B.   Rumusan Masalah
       Mengacu pada uraian latar belakang di atas, maka dirumuskan beberapa permasalahan dalam penelitian ini adalah sebagai berikut:
  1. Apakah latihan kelentukan pergelangan tangan dapat memberikan kontribusi terhadap kemampuan wallbounce tenis meja pada peserta didik kelas IV SD Negeri Bantarjambe?
  2. Seberapa besar kontribusi latihan kelentukan pergelangan tangan terhadap kemampuan wallbounce tenis meja pada peserta didik kelas IV SD Negeri Bantarjambe?


C.  Batasan Masalah
       Pembatasan masalah dilakukan agar permasalahan tetap berada pada lingkup yang sesuai serta selalu terarah, sehingga dapat dicapai solusi yang tepat pada pokok permasalahan secara lebih operasional, maka penulis akan membatasi masalah penelitian ini sebagai berikut:
  1. Variabel bebas adalah latihan kelentukan pergelangan tangan sedangkan variabel terikat adalah kemampuan wallbounce pada tenis meja.
  2. Obyek penelitian adalah peserta didik kelas IV SD Negeri Bantarjambe, Kecamatan Cisitu, Kabupaten Sumedang.
  3. Tempat penelitian adalah SD Negeri Bantarjambe, dengan menggunakan ruangan kelas IV dan halaman sekolah.
  4. Instrumen penelitian yang dipakai untuk memperoleh data yaitu tes sikap wallbounce tenis meja.

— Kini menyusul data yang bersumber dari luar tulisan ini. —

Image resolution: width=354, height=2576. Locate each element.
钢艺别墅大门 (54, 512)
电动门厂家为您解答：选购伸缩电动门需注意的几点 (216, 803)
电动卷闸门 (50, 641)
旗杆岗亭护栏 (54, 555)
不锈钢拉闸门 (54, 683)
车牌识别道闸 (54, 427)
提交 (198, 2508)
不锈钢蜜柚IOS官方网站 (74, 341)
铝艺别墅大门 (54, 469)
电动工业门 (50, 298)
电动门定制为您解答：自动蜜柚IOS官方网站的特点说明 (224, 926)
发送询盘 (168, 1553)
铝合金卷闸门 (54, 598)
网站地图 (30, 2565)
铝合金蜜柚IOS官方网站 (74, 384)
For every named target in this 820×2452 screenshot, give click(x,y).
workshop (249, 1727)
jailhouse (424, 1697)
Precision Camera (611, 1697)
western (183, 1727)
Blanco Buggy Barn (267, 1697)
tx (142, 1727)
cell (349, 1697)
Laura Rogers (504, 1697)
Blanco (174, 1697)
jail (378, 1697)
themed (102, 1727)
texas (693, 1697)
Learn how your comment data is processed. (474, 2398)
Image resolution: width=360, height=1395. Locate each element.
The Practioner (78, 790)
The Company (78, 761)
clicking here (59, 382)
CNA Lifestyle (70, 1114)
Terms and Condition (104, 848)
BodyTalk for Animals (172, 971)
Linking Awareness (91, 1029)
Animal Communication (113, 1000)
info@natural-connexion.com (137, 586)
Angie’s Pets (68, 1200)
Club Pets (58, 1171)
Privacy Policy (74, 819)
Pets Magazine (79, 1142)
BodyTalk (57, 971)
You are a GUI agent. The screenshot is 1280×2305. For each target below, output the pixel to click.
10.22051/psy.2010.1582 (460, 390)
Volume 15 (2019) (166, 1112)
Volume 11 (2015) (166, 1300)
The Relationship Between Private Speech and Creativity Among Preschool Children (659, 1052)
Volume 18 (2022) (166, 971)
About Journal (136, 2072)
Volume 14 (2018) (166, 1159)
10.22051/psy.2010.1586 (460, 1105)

D.  Tujuan dan Manfaat Penelitian
1.  Tujuan Penelitian
       Tujuan umum dalam penelitian ini adalah sebagai berikut:
  • Memperoleh data yang obyektif tentang pentingnya latihan kelentukan pergelangan tangan untuk meningkatkan kemampuan wallbounce tenis meja pada peserta didik kelas IV SD Negeri Bantarjambe.
  • Dapat memilih program latihan untuk meningkatkan kemampuan wallbounce tenis meja yang relevan digunakan. (Sebagai alternatif pilihan latihan fisik yang relevan untuk meningkatkan kemampuan wallbounce  tenis meja).

       Tujuan khusus yang ingin dicapai dalam penelitian ini yaitu:
  • Ingin mengetahui apakah latihan kelentukan pergelangan tangan dapat memberikan kontribusi terhadap kemampuan wallbounce tenis meja pada peserta didik kelas IV SD Negeri Bantarjambe.
  • Ingin mengetahui seberapa besar kontribusi latihan kelentukan pergelangan tangan terhadap kemampuan wallbounce tenis meja pada peserta didik kelas IV SD Negeri Bantarjambe.


2.    Manfaat Penelitian
       Hasil penelitian ini diharapkan memberikan manfaat baik secara teoritis maupun secara praktis, adapun beberapa manfaat yang diharapkan dari penelitian ini adalah sebagai berikut:
  • Sebagai bahan kajian dalam penelitian dan sebagai penerapan ilmu pengetahuan yang diperoleh.
  • Untuk menjadi bahan pertimbangan memilih program latihan dalam pembelajaran Pendidikan Jasmani, Olahraga dan Kesehatan di sekolah dasar.
  • Sebagai bahan masukan bagi para tenaga kependidikan khususnya guru Pendidikan Jasmani, Olahraga dan Kesehatan dalam upaya meningkatkan kemampuan wallbounce tenis meja.
  • Agar dapat diterapkan dalam pelaksanaan pembelajaran Pendidikan Jasmani, Olahraga dan Kesehatan di sekolah dasar.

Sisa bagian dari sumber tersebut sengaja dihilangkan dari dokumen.